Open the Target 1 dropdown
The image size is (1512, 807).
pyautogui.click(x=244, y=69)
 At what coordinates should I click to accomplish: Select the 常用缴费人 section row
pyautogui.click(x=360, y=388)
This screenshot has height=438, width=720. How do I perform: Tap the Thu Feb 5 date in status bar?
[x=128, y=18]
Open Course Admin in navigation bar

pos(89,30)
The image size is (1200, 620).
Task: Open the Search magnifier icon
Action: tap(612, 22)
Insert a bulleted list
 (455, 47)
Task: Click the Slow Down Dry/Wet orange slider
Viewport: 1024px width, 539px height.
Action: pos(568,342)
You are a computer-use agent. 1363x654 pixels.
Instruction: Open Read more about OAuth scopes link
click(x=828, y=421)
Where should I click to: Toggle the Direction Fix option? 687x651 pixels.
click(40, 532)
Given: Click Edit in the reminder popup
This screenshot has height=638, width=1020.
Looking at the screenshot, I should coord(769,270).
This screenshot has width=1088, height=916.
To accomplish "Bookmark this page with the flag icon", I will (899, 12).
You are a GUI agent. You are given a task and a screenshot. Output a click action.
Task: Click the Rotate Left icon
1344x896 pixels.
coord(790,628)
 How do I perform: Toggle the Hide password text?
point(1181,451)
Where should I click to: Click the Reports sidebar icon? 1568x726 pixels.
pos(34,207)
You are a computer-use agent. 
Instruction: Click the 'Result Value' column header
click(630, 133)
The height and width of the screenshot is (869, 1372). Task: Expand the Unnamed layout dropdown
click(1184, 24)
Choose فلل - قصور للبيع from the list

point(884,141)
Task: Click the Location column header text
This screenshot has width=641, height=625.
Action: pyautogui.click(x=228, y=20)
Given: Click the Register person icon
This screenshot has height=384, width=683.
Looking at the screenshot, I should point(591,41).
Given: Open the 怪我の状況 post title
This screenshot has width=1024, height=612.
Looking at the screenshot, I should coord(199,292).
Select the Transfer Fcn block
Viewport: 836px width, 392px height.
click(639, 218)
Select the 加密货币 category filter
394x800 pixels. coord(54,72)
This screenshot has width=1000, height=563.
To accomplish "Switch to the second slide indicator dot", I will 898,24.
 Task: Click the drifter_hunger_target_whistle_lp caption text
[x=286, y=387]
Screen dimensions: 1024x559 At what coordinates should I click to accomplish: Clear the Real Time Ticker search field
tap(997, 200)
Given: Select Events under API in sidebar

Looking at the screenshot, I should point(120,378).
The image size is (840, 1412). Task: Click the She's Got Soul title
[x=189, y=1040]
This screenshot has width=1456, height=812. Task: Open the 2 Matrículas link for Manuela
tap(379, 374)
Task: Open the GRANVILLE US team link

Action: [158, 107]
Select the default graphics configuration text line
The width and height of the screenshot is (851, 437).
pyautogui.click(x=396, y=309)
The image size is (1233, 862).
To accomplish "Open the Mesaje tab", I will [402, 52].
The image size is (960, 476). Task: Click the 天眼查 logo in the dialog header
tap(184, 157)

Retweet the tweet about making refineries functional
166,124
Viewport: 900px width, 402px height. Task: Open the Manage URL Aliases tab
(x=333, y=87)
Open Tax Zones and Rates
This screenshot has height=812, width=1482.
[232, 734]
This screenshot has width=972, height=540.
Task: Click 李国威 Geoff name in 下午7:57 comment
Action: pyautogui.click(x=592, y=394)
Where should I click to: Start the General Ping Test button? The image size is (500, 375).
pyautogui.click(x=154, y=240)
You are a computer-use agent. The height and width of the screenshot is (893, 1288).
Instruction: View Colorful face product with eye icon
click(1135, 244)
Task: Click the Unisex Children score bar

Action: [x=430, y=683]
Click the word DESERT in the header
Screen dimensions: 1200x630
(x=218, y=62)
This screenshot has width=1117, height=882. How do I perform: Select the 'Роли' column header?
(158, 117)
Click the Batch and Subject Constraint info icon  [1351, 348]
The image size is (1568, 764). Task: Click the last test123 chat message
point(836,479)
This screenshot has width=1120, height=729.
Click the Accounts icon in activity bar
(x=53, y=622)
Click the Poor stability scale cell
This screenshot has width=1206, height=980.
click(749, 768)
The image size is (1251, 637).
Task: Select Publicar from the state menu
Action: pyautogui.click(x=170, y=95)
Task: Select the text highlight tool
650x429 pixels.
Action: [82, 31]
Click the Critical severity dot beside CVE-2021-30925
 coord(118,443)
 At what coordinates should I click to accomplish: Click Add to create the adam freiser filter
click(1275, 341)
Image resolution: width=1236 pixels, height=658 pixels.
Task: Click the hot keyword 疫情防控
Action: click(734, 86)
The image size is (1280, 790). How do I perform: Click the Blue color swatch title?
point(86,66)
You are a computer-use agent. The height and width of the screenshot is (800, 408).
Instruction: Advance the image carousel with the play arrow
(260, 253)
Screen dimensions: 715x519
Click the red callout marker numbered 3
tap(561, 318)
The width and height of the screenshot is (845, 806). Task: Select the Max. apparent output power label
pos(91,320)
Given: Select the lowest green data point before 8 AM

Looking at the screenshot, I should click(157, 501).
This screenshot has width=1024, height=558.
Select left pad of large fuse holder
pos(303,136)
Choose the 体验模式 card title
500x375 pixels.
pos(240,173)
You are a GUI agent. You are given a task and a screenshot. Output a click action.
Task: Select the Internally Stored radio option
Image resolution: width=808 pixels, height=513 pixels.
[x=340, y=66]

* * *

__Requirement__. Within the material above, transcribe exactly the lines that run from the line holding "This screenshot has width=1088, height=916." through the line holding "Task: Click the Location column header text".

__Exercise output__.
This screenshot has width=1088, height=916.
To accomplish "Bookmark this page with the flag icon", I will (899, 12).
You are a GUI agent. You are given a task and a screenshot. Output a click action.
Task: Click the Rotate Left icon
1344x896 pixels.
coord(790,628)
 How do I perform: Toggle the Hide password text?
point(1181,451)
Where should I click to: Click the Reports sidebar icon? 1568x726 pixels.
pos(34,207)
You are a computer-use agent. 
Instruction: Click the 'Result Value' column header
click(630, 133)
The height and width of the screenshot is (869, 1372). Task: Expand the Unnamed layout dropdown
click(1184, 24)
Choose فلل - قصور للبيع from the list

point(884,141)
Task: Click the Location column header text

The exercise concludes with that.